What Can We Learn from the Government’s Responses?
Well, for one, the government is very interested about carbon pricing, and clean energy. However, “Government” outranks “Family” and “Future” by almost twice. A disappointing thing I noticed is the science is pitiful. The amount of science-related keywords on a debate of the carbon tax can be counted with fingers (32 times). Mentions of the economy were high, but figures relating to economic growth were again quite few.

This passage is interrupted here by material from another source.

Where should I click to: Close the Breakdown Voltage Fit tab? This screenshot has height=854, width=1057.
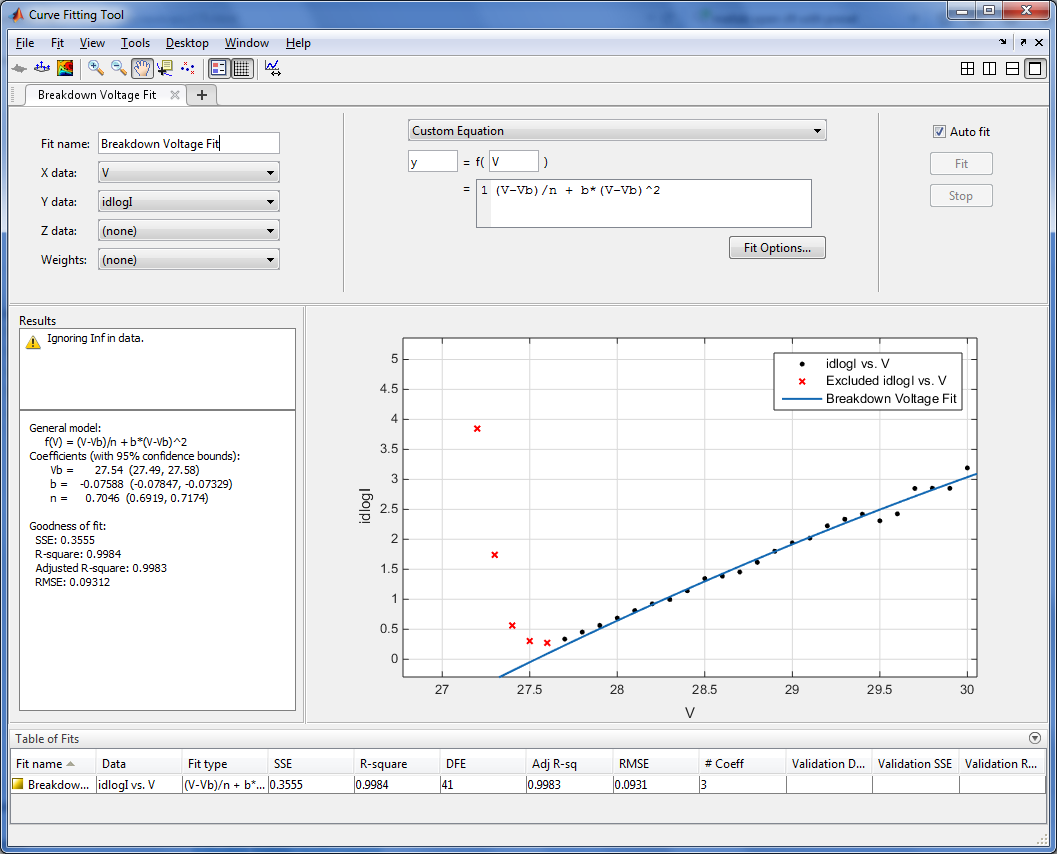click(x=175, y=95)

This is what I think – do note it is entirely an opinion and not facts backed by hard evidence: There is a lot of gas about climate change and the carbon tax. I was excited to go there and listen to people talk about the science of climate change, you know, I had in my mind something like Julia Gillard drowning Tony Abbot with facts and figures and regression analyses on climate change (and maybe beating him down with a huge statistics book and telling him to RTFM). Instead, what I got was a lot of rhetorics, and empty statements. Colour me disappointed, but I guess this is politics.
On Asylum Seekers
The topic of asylum seekers was more lively. Remember what I said about having opposing questions? This was one with opposing questions, and this has allowed me to work a visualization that I’ve wanted to try for a long time – a document contrast diagram. It was first invented by the guys at Neoformix, but I thought it’d be a good way to convey the topics talked about by two parties – specifically the Government and the Opposition. Behold, the document contrast diagram for Question Time on 13th September 2011:
How to Read The Chart
- The size of the bubble is the frequency of the word used in the entire conversation.The bigger the bubble, the more times the word was used
- The horizontal position of the bubbles indicate the party that spoke the words more – words at -1.0 were spoken only by the Government, and words at 1.0 were spoken only by the Opposition
- The colour of the bubbles indicate the average sentiment when the words were spoken. Red represents a negative sentiment, yellow is neutral and blue is positive.
How the Chart was Made
Like the cloud above, I first mined the text, separated it into Government and Opposition, and then ran it through a natural language processor to pick up the nouns and determine the sentiment of the words used. I collected the word frequency by both parties, intersected them, and calculated a horizontal position for them. I then plugged all the data into R and used ggplot2 to plot this with geom_point and geom_text.
There are a lot of interesting observations that can be made. At first I made a mistake in thinking that both parties seem to obsess a lot about the other party – for example: “Opposition” appears a lot in the Government’s side while “Prime Minister” appears a lot on the Opposition’s side. However, I soon realized it’s because they were addressing one another. Another thing of note is that the Government seems to be using more words of positive sentiment. It should be noted however, that sentiment mining is still in its infant years, and I had actually spent more time writing code trying to extract text from a PDF.
Another interesting observation is that both parties don’t share words as much as I expected. Perhaps it’s because I’ve been playing around more with debates whose audiences are there to be swayed, and hence similar words of positive sentiments are shared by both parties.
So there you go… that’s how I’d visualize Question Time. There was another method that I wanted to do, which was more similar to NY Time’s Debate Transcript Visualization, but I ended up having to worry more about my visa than coding hence this post was a work in progress for over 3 days. Plus, I also got sidetracked with more natural language processing methods. So what do you think about it?